Case Number: BC694296    Hearing Date: October 23, 2020    Dept: NCD

TENTATIVE RULING

Calendar: 11

Case Number: BC 694296

Date: 10/23/2020 Trial date: None Set

Case Name: Ghanem v. 24 Hour Fitness United States Inc.

MOTION FOR SUMMARY JUDGMENT

(OR, in the Alternative, Summary Adjudication)

[CCP § 437c; CRC 3.1350 et seq.]

Moving Party: Defendant 24 Hour Fitness USA, Inc.

Responding Party: Plaintiff Yolla Ghanem

Relief Requested:

Summary judgment in favor of defendant 24 Hour Fitness

In the alternative, summary adjudication of issues

Causes of Action from First Amended Complaint

1) Premises Liability

2) Gross Negligence

SUMMARY OF COMPLAINT:

Plaintiff Yolla Ghanem alleges that an unidentified man exposed himself while she was in a shower at a gym facility owned and operated by defendant 24 Hour Fitness USA, Inc. Plaintiff alleges that defendant was aware that criminals regularly sought out health club facilities such as defendant’s to engage in sexual assault and battery and lewd conduct, but that, despite this awareness, defendant failed to take actions or precautions to ensure the safety of its members.

Plaintiff’s spouse, plaintiff John Paul Ghanem, has filed a separate complaint for premises liability and gross negligence alleging that the incident has impacted plaintiff’s relationship with his wife in a meaningful way. The complaints have evidently been consolidated.

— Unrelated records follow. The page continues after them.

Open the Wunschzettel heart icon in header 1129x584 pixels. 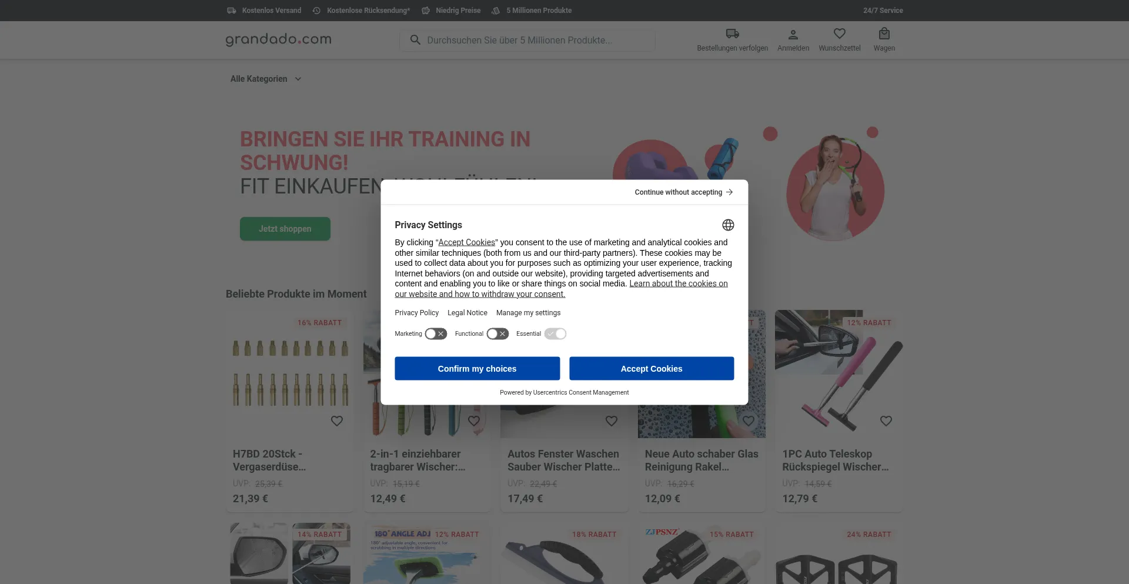(839, 34)
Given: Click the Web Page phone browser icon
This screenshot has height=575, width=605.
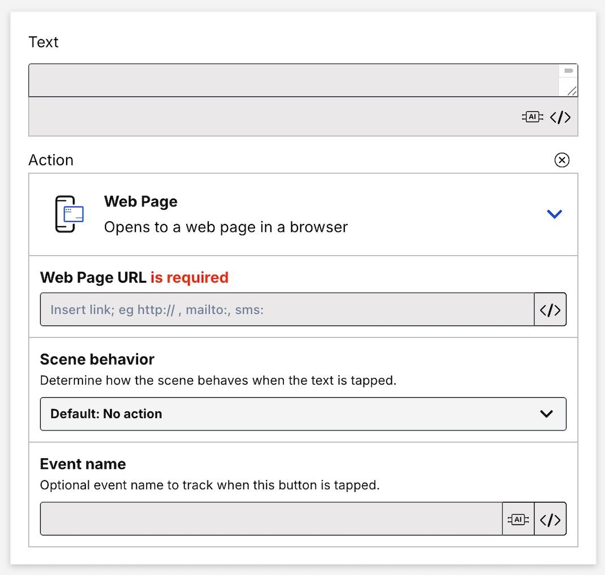Looking at the screenshot, I should click(x=69, y=214).
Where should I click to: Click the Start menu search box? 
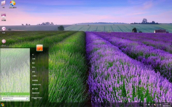click(x=14, y=98)
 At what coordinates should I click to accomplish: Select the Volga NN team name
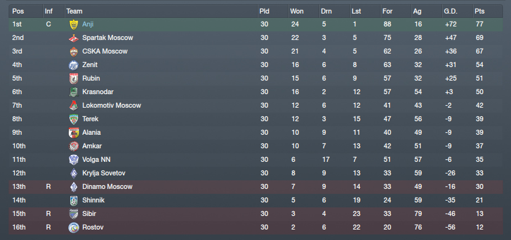pyautogui.click(x=97, y=159)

The file shows that on July 6, 2020, moving defendant 24 Hour Fitness filed a Notice of Stay of Proceedings, indicating that this matter is automatically stayed due to the filing in another court of a bankruptcy petition filed by 24 Hour Fitness on June 15, 2020. The motion is accordingly stayed.

RULING:

Motion for Summary Judgment, or in the Alternative, Summary Adjudication by 24 Hour Fitness USA, Inc. is STAYED pursuant to the Notice of Stay of Proceedings filed by moving party on July 6, 2020, based on the filing by moving party on June 15, 2020 of a bankruptcy case filing in another court. The court will set a place holder hearing date for this motion for a period of time approximately 6 months from this date.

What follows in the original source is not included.